Ces conditions sont l'expression concentrée d'une évolution plus large à travers les États-Unis. Depuis 2005, la concentration des richesses entre les mains des riches et des super-riches n'a fait que s'accélérer : la part de la richesse nationale détenue par le 1 % le plus riche est passée de 22 % à plus de 30 % aujourd'hui.
Au cours de la même période, deux plans de sauvetage de plusieurs milliers de milliards de dollars ont été mis en place pour Wall Street, en 2008 et 2020, avec le soutien des deux partis, parallèlement à de nouvelles réductions d'impôts pour les riches, à des budgets militaires records et à des coupes sombres dans les programmes sociaux.
La pandémie actuelle de COVID-19, alimentée par le refus des deux partis d'adopter des mesures de santé publique qui empièteraient sur les profits des entreprises, a démontré que pour l'État américain, « des millions de ses citoyens peuvent être sacrifiés ». La pandémie a fait près de 1,2 million de morts et laissé 48 millions de personnes souffrant de la COVID longue. Parallèlement, le réchauffement climatique, avec des températures océaniques atteignant des niveaux records, garantit que d'autres catastrophes climatiques de l'ampleur de Katrina sont inévitables.

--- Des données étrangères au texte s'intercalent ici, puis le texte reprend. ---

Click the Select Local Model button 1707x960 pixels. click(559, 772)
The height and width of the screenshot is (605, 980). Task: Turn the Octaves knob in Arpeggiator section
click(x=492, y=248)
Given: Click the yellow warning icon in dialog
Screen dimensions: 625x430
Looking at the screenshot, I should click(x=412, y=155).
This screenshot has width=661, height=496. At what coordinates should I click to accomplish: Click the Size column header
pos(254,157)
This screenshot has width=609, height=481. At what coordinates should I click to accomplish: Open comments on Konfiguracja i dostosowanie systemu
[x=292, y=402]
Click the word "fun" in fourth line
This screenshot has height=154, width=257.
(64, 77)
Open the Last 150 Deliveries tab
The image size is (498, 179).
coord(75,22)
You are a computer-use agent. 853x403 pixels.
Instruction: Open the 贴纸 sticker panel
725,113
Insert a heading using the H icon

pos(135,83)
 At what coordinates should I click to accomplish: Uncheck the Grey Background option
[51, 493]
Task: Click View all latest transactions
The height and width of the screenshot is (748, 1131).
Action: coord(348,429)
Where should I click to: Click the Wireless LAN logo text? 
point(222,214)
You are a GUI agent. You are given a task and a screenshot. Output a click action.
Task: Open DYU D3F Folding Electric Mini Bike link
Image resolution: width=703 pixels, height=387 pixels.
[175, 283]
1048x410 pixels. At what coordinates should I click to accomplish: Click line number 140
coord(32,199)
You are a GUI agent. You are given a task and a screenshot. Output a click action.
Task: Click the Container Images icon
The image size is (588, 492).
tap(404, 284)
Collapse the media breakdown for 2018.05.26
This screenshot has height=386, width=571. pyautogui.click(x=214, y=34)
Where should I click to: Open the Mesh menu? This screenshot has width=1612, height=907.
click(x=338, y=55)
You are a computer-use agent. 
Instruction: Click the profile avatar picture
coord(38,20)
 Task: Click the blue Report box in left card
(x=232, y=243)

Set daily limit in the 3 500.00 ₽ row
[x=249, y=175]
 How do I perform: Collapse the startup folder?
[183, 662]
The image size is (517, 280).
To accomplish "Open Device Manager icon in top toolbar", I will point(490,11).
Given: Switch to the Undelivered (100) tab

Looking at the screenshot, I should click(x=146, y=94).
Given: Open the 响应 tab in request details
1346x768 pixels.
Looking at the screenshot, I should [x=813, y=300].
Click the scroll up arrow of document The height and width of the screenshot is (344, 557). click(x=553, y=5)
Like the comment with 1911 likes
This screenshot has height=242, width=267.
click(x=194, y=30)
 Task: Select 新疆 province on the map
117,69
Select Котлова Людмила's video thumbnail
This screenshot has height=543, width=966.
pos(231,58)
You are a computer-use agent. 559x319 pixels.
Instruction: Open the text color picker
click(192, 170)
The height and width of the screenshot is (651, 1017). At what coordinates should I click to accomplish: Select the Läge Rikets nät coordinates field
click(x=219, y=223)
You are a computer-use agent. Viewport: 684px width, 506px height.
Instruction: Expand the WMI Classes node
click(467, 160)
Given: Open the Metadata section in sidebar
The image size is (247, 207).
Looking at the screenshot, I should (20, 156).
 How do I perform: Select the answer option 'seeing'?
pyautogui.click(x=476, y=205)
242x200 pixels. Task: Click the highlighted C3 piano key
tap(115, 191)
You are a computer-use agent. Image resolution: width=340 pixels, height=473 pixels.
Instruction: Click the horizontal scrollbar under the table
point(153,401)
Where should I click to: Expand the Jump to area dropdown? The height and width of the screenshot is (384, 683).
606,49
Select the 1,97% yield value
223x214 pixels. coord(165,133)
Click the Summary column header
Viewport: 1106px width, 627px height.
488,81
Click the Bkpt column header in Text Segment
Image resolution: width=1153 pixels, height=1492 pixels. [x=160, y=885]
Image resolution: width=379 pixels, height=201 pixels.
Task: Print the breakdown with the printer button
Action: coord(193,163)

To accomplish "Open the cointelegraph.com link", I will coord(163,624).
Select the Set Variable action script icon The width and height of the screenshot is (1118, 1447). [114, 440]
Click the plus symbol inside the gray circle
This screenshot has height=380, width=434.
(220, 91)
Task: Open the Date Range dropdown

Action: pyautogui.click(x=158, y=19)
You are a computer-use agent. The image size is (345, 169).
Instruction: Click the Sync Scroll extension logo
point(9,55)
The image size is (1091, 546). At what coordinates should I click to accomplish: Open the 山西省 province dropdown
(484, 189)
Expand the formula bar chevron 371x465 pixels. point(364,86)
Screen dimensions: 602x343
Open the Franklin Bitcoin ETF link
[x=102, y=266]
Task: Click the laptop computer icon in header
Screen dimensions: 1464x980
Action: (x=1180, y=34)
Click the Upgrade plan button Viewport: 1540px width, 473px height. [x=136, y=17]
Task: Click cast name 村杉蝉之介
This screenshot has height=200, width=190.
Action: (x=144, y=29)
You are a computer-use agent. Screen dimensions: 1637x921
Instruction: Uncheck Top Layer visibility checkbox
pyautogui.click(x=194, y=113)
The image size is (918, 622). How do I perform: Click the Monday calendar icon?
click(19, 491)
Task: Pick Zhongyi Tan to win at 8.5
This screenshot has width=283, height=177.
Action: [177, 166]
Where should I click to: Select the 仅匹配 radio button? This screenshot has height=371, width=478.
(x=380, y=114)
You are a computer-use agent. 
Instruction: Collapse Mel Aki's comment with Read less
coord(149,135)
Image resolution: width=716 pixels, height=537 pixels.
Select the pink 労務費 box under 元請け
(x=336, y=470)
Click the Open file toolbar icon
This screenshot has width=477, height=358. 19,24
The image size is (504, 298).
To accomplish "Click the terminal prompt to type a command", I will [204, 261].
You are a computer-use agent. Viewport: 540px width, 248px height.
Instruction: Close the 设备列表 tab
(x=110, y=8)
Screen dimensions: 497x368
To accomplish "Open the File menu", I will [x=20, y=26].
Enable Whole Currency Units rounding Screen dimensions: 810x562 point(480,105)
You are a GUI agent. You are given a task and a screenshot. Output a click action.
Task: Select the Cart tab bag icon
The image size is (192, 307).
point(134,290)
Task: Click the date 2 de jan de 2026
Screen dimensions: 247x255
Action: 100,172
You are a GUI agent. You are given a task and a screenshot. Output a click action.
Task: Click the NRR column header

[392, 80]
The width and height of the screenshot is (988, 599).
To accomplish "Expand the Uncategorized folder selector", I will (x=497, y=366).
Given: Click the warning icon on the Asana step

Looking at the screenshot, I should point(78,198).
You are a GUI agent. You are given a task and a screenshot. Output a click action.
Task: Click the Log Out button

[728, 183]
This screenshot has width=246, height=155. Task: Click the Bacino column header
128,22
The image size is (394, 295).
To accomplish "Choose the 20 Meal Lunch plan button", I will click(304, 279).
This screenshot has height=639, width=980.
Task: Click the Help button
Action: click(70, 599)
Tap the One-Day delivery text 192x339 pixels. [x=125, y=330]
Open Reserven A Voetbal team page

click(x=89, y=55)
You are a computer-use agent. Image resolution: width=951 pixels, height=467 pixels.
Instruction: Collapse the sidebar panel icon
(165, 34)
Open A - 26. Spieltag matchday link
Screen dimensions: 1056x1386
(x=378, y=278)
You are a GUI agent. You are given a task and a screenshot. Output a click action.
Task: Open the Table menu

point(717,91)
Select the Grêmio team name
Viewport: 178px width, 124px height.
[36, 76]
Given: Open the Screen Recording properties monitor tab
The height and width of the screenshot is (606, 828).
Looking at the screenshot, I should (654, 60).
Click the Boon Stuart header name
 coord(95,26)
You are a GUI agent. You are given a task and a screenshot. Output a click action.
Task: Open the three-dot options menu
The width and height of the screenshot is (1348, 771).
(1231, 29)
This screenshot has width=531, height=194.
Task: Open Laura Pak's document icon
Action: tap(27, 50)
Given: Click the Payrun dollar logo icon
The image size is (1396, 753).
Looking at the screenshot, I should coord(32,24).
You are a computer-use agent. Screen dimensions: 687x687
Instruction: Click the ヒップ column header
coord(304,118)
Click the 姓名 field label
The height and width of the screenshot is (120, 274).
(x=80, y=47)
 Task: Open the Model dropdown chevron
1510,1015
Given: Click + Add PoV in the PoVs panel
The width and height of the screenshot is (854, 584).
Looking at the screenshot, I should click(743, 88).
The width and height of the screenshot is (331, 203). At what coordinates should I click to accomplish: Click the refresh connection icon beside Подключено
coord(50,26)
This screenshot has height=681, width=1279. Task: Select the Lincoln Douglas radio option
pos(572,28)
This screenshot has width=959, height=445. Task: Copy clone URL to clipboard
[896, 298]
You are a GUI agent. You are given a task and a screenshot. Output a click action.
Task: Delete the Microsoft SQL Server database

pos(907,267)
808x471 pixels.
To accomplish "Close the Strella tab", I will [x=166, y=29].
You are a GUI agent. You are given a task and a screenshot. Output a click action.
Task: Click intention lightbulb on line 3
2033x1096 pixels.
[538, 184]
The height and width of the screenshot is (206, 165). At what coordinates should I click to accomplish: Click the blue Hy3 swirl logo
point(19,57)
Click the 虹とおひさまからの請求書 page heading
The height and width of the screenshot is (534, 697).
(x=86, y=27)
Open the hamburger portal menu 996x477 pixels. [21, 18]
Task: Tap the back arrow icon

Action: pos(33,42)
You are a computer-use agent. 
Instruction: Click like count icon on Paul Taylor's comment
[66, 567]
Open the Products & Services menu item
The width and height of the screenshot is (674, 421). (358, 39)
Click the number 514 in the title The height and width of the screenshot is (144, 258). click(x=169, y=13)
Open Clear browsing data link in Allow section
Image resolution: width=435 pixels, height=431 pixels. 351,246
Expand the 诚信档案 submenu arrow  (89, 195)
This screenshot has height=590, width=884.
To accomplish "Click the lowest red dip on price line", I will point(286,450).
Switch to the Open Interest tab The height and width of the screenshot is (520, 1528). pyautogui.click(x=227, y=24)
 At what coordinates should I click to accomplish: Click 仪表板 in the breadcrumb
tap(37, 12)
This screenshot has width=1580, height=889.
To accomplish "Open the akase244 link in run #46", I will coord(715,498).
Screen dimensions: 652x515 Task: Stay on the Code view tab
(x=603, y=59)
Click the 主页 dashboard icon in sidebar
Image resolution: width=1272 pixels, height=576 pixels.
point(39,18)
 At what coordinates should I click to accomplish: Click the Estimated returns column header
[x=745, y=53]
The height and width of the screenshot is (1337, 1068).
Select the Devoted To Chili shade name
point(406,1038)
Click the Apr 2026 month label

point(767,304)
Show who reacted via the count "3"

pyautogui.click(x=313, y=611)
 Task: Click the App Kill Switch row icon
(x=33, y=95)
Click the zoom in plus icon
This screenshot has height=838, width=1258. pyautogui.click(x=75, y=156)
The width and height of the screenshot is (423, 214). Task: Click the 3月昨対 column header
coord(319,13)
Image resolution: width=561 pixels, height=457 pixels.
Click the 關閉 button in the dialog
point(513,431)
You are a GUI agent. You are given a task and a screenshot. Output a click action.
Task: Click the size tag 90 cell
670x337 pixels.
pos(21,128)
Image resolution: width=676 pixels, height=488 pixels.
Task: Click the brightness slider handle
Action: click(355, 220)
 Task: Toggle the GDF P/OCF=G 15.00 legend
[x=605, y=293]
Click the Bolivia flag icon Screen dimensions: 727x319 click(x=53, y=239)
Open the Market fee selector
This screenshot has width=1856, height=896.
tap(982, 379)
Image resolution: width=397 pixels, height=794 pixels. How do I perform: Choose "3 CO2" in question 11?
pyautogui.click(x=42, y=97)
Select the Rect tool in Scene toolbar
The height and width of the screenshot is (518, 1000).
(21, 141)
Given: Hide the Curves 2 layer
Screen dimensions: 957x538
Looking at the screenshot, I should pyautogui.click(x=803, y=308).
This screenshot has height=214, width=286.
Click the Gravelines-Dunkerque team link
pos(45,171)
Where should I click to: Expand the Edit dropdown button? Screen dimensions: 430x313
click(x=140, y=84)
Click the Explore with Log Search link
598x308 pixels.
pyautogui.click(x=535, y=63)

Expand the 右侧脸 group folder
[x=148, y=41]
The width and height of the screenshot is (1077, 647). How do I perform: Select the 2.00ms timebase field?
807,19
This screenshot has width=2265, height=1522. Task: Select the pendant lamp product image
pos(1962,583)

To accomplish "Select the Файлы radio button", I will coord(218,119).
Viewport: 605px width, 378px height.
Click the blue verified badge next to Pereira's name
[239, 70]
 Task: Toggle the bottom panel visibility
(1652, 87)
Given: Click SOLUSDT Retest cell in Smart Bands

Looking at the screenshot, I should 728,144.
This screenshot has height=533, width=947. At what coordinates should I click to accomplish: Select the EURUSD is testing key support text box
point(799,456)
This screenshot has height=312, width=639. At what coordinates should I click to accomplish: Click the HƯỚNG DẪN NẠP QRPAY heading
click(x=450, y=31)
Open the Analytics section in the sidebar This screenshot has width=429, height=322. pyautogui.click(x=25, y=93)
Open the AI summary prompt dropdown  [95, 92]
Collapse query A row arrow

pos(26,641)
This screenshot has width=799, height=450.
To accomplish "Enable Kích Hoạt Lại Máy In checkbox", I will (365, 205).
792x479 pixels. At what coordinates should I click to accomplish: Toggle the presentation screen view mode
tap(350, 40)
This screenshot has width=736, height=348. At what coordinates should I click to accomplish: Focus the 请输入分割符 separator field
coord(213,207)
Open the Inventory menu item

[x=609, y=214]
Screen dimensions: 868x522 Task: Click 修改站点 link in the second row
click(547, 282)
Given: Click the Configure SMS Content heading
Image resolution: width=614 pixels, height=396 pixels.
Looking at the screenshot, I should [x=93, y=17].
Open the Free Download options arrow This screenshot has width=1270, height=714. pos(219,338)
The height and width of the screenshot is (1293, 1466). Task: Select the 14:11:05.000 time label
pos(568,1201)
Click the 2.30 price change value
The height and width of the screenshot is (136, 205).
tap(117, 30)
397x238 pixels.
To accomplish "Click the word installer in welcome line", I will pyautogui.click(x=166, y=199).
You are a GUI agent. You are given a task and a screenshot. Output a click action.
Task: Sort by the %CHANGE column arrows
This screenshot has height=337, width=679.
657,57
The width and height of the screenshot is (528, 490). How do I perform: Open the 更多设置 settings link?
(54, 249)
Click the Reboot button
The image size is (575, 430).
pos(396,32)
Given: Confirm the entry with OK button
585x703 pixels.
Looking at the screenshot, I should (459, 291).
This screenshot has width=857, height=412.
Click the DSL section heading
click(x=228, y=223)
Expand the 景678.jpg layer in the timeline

Avec le second mandat de Trump, ces processus réactionnaires ont atteint un degré qualitativement nouveau. La guerre menée par Trump contre la science et ses coupes sombres dans le budget de l'Agence nationale océanique et atmosphérique (NOAA), y compris le démantèlement de son département de recherche dans le budget 2026, vont inverser les progrès significatifs réalisés dans le suivi des tempêtes majeures. Dans le même temps, son administration est en train de démanteler l'Agence fédérale de gestion des urgences (FEMA).
Mardi, trois jours avant l'anniversaire de Katrina, l'administrateur de la FEMA nommé par Trump a suspendu plus de 20 employés qui avaient signé une lettre ouverte au Congrès, intitulée « Déclaration Katrina », avertissant que les coupes budgétaires de l'administration auraient des conséquences désastreuses.
Science News, citant les coupes budgétaires à la NOAA, écrivait jeudi :
Dans l'ensemble, il n'est pas du tout certain que le pays soit mieux préparé à une nouvelle Katrina. [...] Le changement climatique rendra les catastrophes plus fréquentes et plus graves, augmentant le coût des catastrophes futures. Le coût des catastrophes liées au climat pour la région du golfe du Mexique pourrait doubler d'ici 2050, selon une étude récente. [...] Les ouragans deviennent plus dangereux à mesure que le climat de la Terre se réchauffe : ils sont plus importants, plus pluvieux, pénètrent plus loin à l'intérieur des terres et, de plus en plus, s'intensifient de manière explosive et rapide pour devenir des tempêtes majeures, alimentées par la hausse de la température de l'eau des océans.
En 2005, le WSWS écrivait :
L'establishment politique et l'élite des grandes entreprises ont été démasqués comme étant en faillite, tout comme leur insistance incessante à affirmer que le développement sans entraves du capitalisme est la solution à tous les problèmes de la société.
En la personne du dictateur fasciste en devenir Donald Trump et de son « opposition » complice, le Parti démocrate, cette analyse est brutalement confirmée. La leçon centrale de Katrina – à savoir que les exigences fondamentales de la société moderne sont incompatibles avec un système qui subordonne tout à l'enrichissement d'une oligarchie financière – doit désormais servir de point de départ à la classe ouvrière pour construire son propre mouvement révolutionnaire et socialiste indépendant contre le capitalisme.